------ PROVIDED RECORDS

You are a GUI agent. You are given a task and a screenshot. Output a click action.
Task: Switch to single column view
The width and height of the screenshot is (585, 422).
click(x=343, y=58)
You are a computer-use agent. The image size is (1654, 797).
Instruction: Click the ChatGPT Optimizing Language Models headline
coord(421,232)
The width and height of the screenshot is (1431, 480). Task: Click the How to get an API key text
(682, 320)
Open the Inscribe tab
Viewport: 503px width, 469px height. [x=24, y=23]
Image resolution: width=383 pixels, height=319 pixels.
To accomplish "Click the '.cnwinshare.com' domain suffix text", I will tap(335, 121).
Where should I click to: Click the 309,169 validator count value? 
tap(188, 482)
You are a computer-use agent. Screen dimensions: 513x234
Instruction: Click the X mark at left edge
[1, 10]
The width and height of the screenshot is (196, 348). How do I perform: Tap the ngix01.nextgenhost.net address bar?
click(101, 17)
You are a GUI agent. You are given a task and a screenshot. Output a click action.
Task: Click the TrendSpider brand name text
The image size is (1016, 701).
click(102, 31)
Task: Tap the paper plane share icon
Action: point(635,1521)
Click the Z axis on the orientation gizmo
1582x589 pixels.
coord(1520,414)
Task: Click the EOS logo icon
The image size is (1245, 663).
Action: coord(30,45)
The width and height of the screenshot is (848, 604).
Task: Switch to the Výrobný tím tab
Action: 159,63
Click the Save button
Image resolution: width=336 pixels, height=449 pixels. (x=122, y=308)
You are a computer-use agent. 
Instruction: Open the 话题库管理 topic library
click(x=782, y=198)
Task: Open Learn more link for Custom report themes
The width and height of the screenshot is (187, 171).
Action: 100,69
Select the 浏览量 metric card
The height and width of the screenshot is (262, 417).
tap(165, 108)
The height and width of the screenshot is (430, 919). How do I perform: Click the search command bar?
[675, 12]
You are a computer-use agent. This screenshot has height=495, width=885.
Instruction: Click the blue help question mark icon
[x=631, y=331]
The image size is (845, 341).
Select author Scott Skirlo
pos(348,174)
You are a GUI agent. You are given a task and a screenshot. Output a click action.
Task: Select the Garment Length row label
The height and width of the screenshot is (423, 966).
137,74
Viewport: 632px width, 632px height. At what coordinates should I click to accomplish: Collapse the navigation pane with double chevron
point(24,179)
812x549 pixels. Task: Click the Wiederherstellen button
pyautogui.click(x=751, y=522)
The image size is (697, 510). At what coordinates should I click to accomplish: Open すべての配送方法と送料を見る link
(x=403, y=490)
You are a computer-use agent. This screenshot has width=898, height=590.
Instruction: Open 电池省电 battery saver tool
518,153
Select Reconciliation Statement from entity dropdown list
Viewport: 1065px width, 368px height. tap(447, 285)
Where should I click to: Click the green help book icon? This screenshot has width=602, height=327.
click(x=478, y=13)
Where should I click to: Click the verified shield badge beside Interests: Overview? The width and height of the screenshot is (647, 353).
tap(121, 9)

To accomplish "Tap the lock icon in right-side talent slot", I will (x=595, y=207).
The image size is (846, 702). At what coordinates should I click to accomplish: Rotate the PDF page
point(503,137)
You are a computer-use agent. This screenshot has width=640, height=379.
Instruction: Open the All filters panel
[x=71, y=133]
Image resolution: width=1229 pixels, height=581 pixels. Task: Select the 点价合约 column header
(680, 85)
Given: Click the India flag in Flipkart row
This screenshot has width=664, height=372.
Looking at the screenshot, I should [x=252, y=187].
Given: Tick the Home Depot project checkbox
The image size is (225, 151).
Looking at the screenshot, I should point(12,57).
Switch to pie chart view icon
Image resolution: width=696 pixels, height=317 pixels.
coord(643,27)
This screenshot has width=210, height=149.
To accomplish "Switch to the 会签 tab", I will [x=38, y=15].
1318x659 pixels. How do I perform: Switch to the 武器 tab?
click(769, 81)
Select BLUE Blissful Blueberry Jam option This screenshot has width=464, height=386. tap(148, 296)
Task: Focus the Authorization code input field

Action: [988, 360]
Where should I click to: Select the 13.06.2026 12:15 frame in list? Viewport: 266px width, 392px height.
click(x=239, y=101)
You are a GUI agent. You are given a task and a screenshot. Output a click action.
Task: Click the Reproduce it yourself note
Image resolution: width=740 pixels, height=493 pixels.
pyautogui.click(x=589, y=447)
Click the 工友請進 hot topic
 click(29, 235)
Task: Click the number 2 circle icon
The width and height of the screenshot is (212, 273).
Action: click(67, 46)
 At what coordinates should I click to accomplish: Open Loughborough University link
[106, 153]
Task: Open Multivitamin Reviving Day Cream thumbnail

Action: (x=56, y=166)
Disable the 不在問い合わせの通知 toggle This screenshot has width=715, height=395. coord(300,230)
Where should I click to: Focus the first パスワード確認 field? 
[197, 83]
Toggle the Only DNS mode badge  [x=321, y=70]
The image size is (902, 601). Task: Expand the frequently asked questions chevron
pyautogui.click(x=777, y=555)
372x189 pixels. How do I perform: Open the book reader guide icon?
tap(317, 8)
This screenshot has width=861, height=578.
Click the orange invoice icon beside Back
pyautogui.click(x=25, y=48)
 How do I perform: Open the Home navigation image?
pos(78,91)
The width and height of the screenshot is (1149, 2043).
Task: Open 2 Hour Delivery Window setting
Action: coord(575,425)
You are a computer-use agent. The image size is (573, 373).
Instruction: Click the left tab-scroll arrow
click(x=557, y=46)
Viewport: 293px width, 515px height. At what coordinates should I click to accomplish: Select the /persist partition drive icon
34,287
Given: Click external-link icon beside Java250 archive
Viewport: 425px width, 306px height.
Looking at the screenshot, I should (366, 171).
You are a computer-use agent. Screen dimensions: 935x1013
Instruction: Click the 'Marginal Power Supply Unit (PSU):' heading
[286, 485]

------------

BRIEF
Go through the entries and copy each line holding the string "will".

RESPONSE FOR THIS EXERCISE
To accomplish "Click the '.cnwinshare.com' domain suffix text", I will tap(335, 121).
To accomplish "Tap the lock icon in right-side talent slot", I will (x=595, y=207).
To accomplish "Switch to the 会签 tab", I will [x=38, y=15].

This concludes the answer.